• _EXERCISE AIM_: In the entries below, begin at the line that has "536x225 pixels.", stop after the line that has "the Mã column", and output those lines exactly with no pictures.

• _DATA FOR ANALYSIS_:
Segment Open

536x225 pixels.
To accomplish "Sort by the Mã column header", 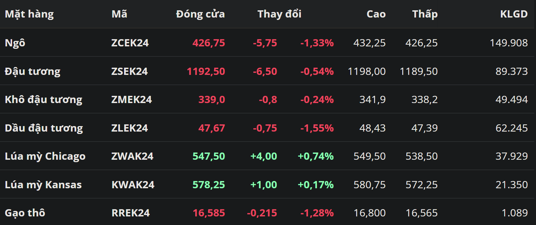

Segment Closed
Segment Open

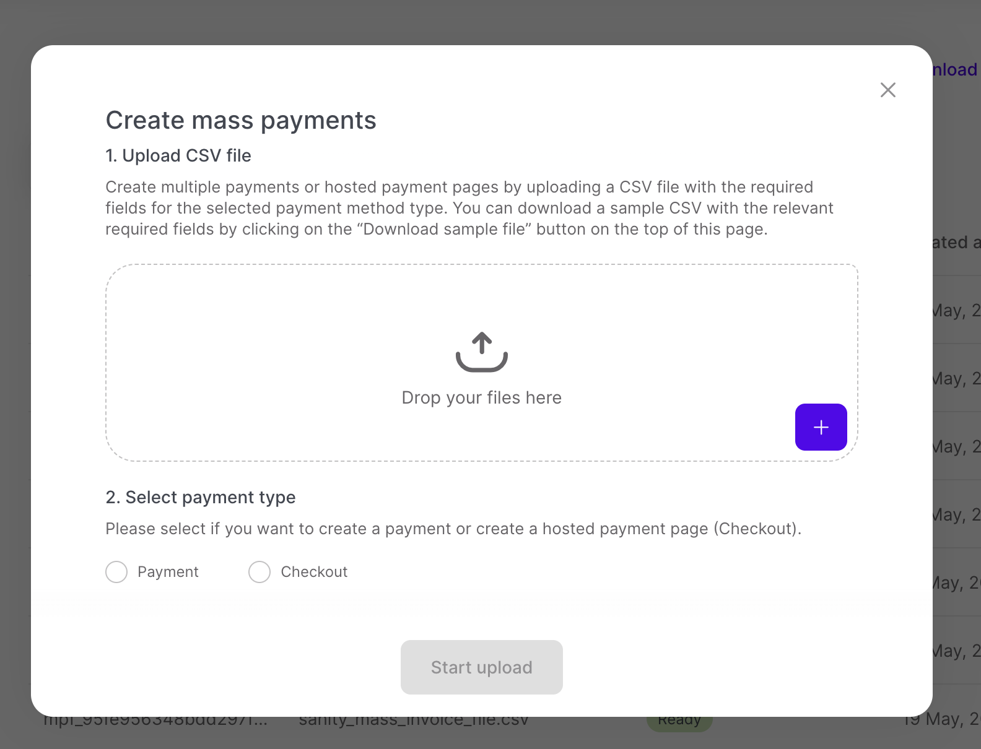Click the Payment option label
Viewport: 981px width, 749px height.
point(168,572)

Segment Closed

• _RESPONSE TO THE EXERCISE_:
536x225 pixels.
To accomplish "Sort by the Mã column header", 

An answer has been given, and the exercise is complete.